Question

1 gram of ice is mixed with 1gram of steam. At thermal equilibrium, the temperature of the mixture is
A. $0^{\circ }\text{C}$
B. ${100}^{\circ }\text{C}$
C. ${50}^{\circ }\text{C}$
D. ${55}^{\circ }\text{C}$

Answer 1

Hint: Specific heat capacity of ice, Water and Steam are different. Also we use the concept of latent heat of fusion and vaporization.
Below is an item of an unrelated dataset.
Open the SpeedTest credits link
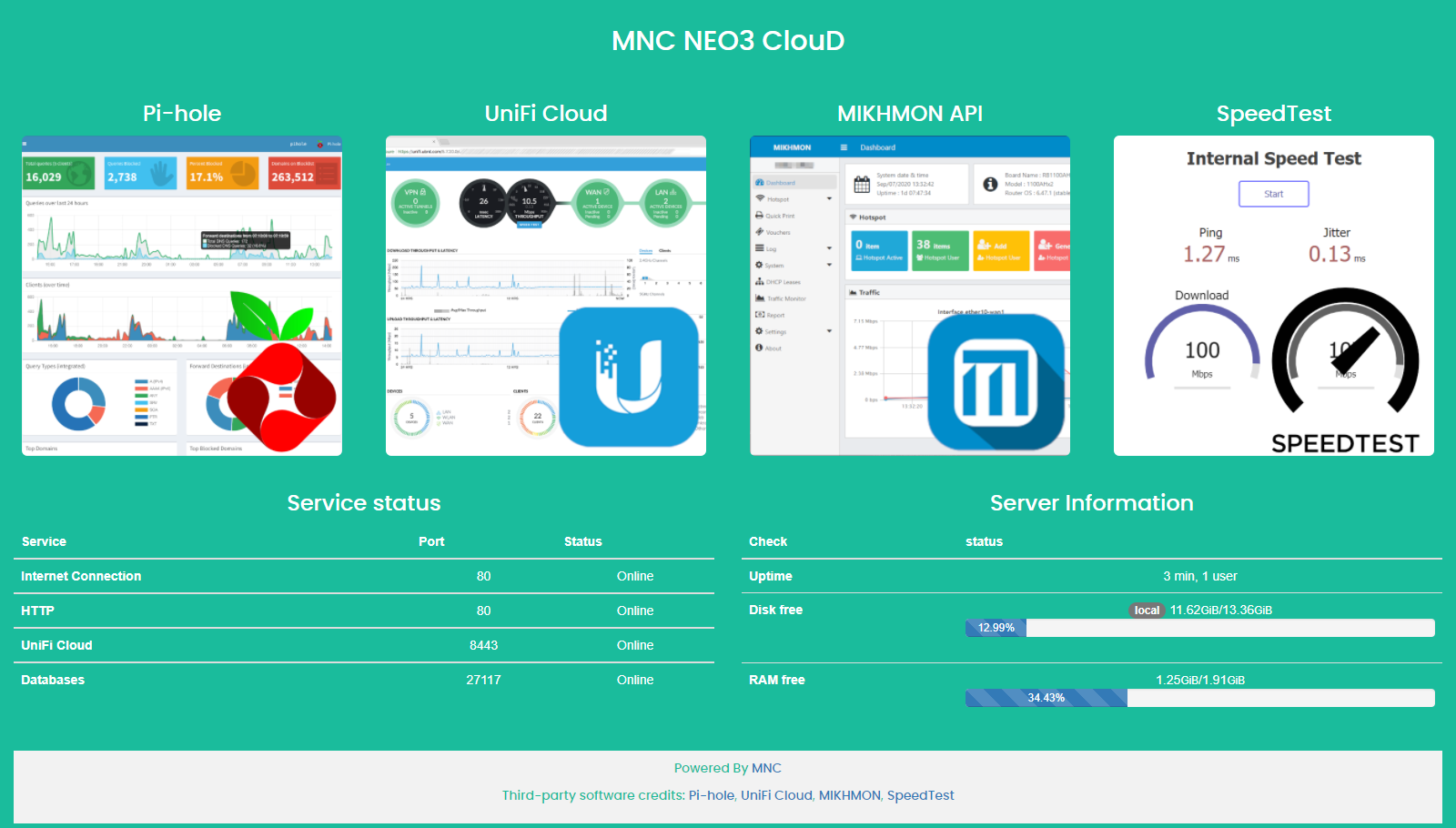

Complete step by step solution:
At thermal equilibrium,Total heat gained by ice= total heat lost by steam.
Heat required to convert ice into water,
$Q_1=m_1{L}_f$
where $L_f$ is latent heat of fusion, $m_1$ is the mass of ice.
Substitute $m_1=1\text{g}$ and $80\text{cal}{\text{g}}^{-1}$ to obtain the value of $Q_1$.
$$\begin{gathered} Q_1=1\text{g}\times \text{80}\text{cal}{\text{g}}^{-1} \\ {Q}_1=\text{80}\text{cal} \end{gathered}$$

Now, heat released to convert steam into water,
$Q_2=m_2{L}_v$
where $L_v$ is latent heat of vaporization, $m_2$ is the mass of steam.
Substitute $m_2=1\text{g}$ and $L_v=540\text{cal}{\text{g}}^{-1}$ to obtain the value of $Q_1$.
$$\begin{gathered} Q_2=1\text{g}\times \text{540}\text{cal}{\text{g}}^{-1} \\ {Q}_2=540\text{cal} \end{gathered}$$
It shows that 80 cal is not sufficient to condense steam completely.

Now to convert melted water to ${100}^{\circ }\text{C}$ to $0^{\circ }\text{C}$ is,
$Q=m_{1}S\mathrm{\Delta }T$
Where $S$ is the specific heat of water and $\mathrm{\Delta }T$ is the change in temperature. Therefore,
$$\begin{gathered} Q=1\text{g}\times 1\text{cal}{\text{g}}^{-1}\text{K}\times 100\text{K} \\ Q=100\text{cal} \end{gathered}$$

Therefore, total energy $E$ required to heat ice to water ${100}^{\circ }\text{C}$ is,
$$\begin{gathered} E=100\text{cal + 80}\text{cal} \\ E=180\text{cal} \end{gathered}$$

Thus this amount of energy is also not sufficient for the steam to condense completely. So , the temperature of the mixture is ${100}^{\circ }\text{C}$

Note: The final temperature can also be found by considering the internal energy change of the whole system as constant. Both steam and ice are their respective temperatures to change state.